* **QUESTIONS**:
**1)** In the Nuremberg fair report, which of Simba's four new games is reckoned to be the best?
**2)** Rewrite the paragraph of the Nuremberg fair report that begins "Reiner Knizia seems to have a whole shelf" as a short bulleted list that keeps its main facts.

* **SELECTED PASSAGE**:
------------------------------------

The Nuremberg trade fair has been and gone and once again the big German companies seem to be making their major effort here rather than at Essen. It makes commercial sense, to my mind at least. A February launch gives the game time to be reviewed and to acquire a reputation and then in October, if the omens are right, you can pile the boxes high and sell lots of copies. The Nuremberg releases have not yet arrived in the UK, but, thanks to Mark Green, Eamon Bloomfield and German posters on the Net, we can mark your card, and Dave Farquhar's position as official playtester to Reiner Knizia means that we also have some early reviews.
The fair seems to have been dominated by the big name designers: Klaus Teuber, Reiner Knizia, Stefan Dorra and Tom Schoeps. The early favourite for `Game of the Year' is Klaus Teuber's Die Siedler von Catan. This is about the development of a large island, with each player starting with a village which they then expand by building roads and new settlements, acquiring natural resources and trading. There is no fighting; the key to success being trade. The buzz on this one is very positive and it certainly sounds interesting. There have been loads of games where players seek to build an empire by fighting and none of them work as well as you hope, because all run up against the problem that while A and B fight, C and D rub their hands with glee. With competition based on trading, the incentive is to get involved, rather than to hold back, and in game terms that has to be good. The publisher is franckh and that means that the components should be special as well.
Klaus Teuber's other big release is Galopp Royal, a race game about sedan chairs in which you have to bid for teams of carriers having only partial information about their strength. It has a playing time of 30-45 minutes and is for 3-6 players, although Dirk Bock, reviewing it on the Net (in Ken's Game Cabinet), reckons that it works better with fewer rather than with more, because with 5 or 6 those players who get off to a bad start find it very difficult to recover. This one is from a welcome new entrant into the boardgames market. Simba are a big toy company who have decided to expand into adult boardgames and have done so in some style with four major releases, all of which have met with favourable reaction. The other three are Linie 1 from Stefan Dorra, which is a track laying plus race game with tram cars as the theme; Bakschisch which is a bidding and race game which Mark describes as being simple and elegant with vague echoes of Adel Verpflichtet (Teuber is the co-author of this one, along with Hering, a new name to me.); and Sternen Himmel from Tom Schoeps, which is reckoned to be the best of the four. It is a placement game with beautiful components and lots of scope for bluff. There are twelve cardboard tiles each depicting one of the constellations of the zodiac. Each player has stars of varying values and properties and points are scored by being either first or second most powerful player on each tile. It is for 3-5 players and takes 30-45 minutes. The Simba games are being marketed under the label Goldsieber.
Reiner Knizia seems to have a whole shelf full of new releases, with High Society (Ravensburger) and Medici (Amigo) being the ones attracting most of the early attention. Both of these are reviewed by Dave later in the magazine. The others of Reiner's that Mark drew attention to are Stonehenge and Feet of Kilimanjaro, both from Hans im Glück, but I have no further information on either of these as yet. The other tip from the Hans im Glück list is Canaletto, a supposedly interesting auction game.
Beyond that it is not much more than a list of names that could, at this stage, be anything, but two that did catch my eye were Condottiere from Eurogames and Auf Teufel komm raus from ASS. The former is a German release for the French game that I mentioned last time and since Dan Steel of Esdevium Games was making enthusiastic noises about it, it could be one worth looking out for. The other was described by the German poster on the Net as ``a laying game''. Sounds like fun!

------------------------------------

(Extracted records)
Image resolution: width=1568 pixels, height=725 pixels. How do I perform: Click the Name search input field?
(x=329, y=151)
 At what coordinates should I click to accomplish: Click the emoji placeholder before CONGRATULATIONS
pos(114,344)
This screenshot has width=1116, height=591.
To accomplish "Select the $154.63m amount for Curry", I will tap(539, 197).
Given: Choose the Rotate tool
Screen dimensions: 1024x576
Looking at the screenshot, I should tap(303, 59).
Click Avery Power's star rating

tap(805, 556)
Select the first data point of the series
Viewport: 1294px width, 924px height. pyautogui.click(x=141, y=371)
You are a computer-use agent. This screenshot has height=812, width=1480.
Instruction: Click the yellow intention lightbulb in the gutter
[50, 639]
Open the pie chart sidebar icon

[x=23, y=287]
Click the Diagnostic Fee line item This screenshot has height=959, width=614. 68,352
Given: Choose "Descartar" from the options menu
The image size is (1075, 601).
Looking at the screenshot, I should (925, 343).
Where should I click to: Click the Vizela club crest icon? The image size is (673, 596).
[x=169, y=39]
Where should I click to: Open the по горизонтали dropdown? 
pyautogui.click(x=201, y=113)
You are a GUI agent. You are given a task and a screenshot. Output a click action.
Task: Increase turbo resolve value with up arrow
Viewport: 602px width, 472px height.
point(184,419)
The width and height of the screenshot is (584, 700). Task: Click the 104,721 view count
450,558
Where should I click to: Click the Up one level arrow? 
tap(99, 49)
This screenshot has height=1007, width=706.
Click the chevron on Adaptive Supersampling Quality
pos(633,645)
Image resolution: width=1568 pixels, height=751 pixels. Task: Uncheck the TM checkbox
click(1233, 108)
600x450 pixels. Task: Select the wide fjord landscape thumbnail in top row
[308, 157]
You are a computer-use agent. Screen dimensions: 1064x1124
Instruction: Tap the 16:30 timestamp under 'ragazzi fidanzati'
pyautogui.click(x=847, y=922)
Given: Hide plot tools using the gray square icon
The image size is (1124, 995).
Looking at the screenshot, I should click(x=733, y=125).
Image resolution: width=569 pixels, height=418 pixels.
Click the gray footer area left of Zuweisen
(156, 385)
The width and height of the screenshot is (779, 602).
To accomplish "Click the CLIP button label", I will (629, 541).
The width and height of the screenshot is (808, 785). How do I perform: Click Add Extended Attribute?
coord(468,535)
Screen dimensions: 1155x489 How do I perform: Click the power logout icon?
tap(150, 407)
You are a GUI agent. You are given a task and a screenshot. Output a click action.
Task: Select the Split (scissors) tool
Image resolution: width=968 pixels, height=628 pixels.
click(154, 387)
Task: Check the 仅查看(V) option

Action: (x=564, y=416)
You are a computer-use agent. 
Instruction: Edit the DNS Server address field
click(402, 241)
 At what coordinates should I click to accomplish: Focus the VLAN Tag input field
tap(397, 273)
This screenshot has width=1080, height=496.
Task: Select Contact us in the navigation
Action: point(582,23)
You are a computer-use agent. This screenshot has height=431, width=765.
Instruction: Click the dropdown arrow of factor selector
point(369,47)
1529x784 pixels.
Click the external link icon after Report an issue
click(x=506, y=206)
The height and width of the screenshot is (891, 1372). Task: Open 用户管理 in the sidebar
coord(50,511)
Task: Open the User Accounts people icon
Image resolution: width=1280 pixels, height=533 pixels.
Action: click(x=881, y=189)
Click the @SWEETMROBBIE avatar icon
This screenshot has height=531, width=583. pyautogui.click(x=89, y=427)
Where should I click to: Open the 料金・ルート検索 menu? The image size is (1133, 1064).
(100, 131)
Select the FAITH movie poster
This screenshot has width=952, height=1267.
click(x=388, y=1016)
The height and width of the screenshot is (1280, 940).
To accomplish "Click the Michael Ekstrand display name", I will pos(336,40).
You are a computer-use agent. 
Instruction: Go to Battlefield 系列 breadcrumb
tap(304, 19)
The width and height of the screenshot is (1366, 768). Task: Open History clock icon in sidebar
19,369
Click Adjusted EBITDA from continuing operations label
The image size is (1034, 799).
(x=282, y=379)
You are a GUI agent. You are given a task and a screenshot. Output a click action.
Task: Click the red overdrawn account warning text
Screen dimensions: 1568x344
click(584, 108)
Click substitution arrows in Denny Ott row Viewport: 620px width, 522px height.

------------------------------------

* **RESPONSE LIST**:
**1)** Sternen Himmel, from Tom Schoeps.

**2)**
- Reiner Knizia has a whole shelf of new releases.
- High Society (Ravensburger) and Medici (Amigo) are attracting the most early attention, and Dave reviews both later in the magazine.
- Mark also pointed out Stonehenge and Feet of Kilimanjaro, both from Hans im Glück, but no further information on them is available yet.
- Another tip from Hans im Glück is Canaletto, supposedly an interesting auction game.